The fix seems pretty obvious and I honestly don't know why mozilla hasn't done so. All one would have to do is prompt the user on install or upgrade to put a master password on their password store and here is the key have it only ask ONCE per session and no means do not ask again for the session because after telling my users to put a master password they immediately started screaming that it made FF unusable so I put a master password on mine and...wow. it will bug the ever loving shit out of you with constant asking for the master password! I was getting 4 or 5 requests for the master password on just regular sites which tells me that the current password design sucks ass if so many see you are running FF and try to hit it.

So while i'm glad they are working on the autoplay problem I'd say user passwords being threatened is just as big if not bigger and really hope they do something about this in future releases. Since I had a machine I was gonna wipe anyway I decided to cook up a couple of phony Yahoo accounts (along with a phony Gmail and Hotmail) and test this for myself and can say that at least as far as i could tell this bug ONLY affects FF and Yahoo, not Gmail or Hotmail, and not Dragon, Opera, Safari, QTWeb, or Chrome. So I'd say if you have a user or family member that uses yahoo as a primary email you might want to switch them to another browser until they get that fixed. Oh and NO I did NOT test IE because after they refused to backport to XP which is still supported i officially wrote off IE. If you have to replace a supported OS just to stay current on the fricking browser then its no longer a functional choice IMHO.

Oh and since someone always seems to ask the version number the one I tested was i believe 8, FF has been spinning through version numbers so fast lately its hard to keep up and I don't have the time to rerun this test every time a browser has a new release. If someone wants to run the test again its pretty easy, you'll need 1 fake yahoo account along with either another fake yahoo or gmail or hotmail in the address book of the fake yahoo so the bug has an email to send spam to. Then simply start clicking on random porn vids, xHamster or youPorn, any of the major porn sites will do. If the bug is still active you'll see strangely worded spam go to your target account from the yahoo account and that's how you know its still active. Like I said i just don't have the time so after trying several browsers i switched my users and family over to Comodo Dragon since it had both ABP and low rights mode. Since the switch no more strange porn spams so I'd say it was a successful switch.

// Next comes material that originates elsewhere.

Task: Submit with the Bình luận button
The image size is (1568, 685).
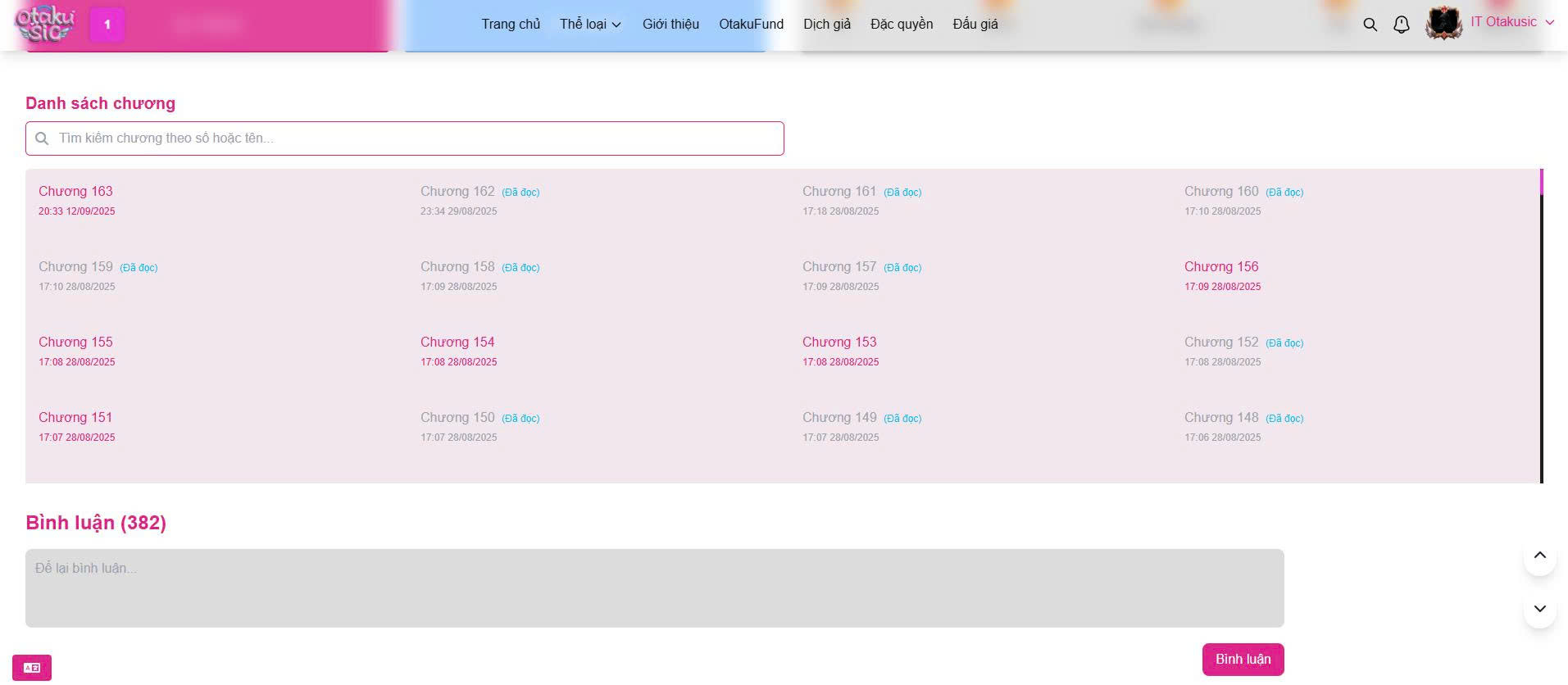Action: 1242,659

Re:There's a better solution

[CharlyFoxtrot]

Or the users will just move to the browser that doesn't break things since they won't want breakage.

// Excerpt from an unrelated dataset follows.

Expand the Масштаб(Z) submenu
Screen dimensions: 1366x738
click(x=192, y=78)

Yeah, It'd require some consensus between Mozilla, Google and Microsoft although the first two would probably be able to force the issue on their own. Note that Apple's already there with iOS. The future is smartphones and tablets and they're already plugin-free, we just need the desktop to catch up.

yes, please

[Tom]

On anything that is video (animated images count) or audio, I absolutely want confirmation.

I regularily open several tabs in the background, e.g. go through a news site, open all interesting articles in their own tabs, continue until end of summary page, then go read all of them. The next time some audio suddenly starts blasting through my speakers, drowning out my music, and I have to hunt down the fucking window that does it, I'll do berserk.

Seriously, audio in webpages should always require an explicit user start.

What am I missing?

[WillyWanker]

OK, I don't use Firefox, I use Chrome. And I have plug-ins disabled by default, so they all show up as grey boxes. If I want to run one I right click and select Run. How is this any different?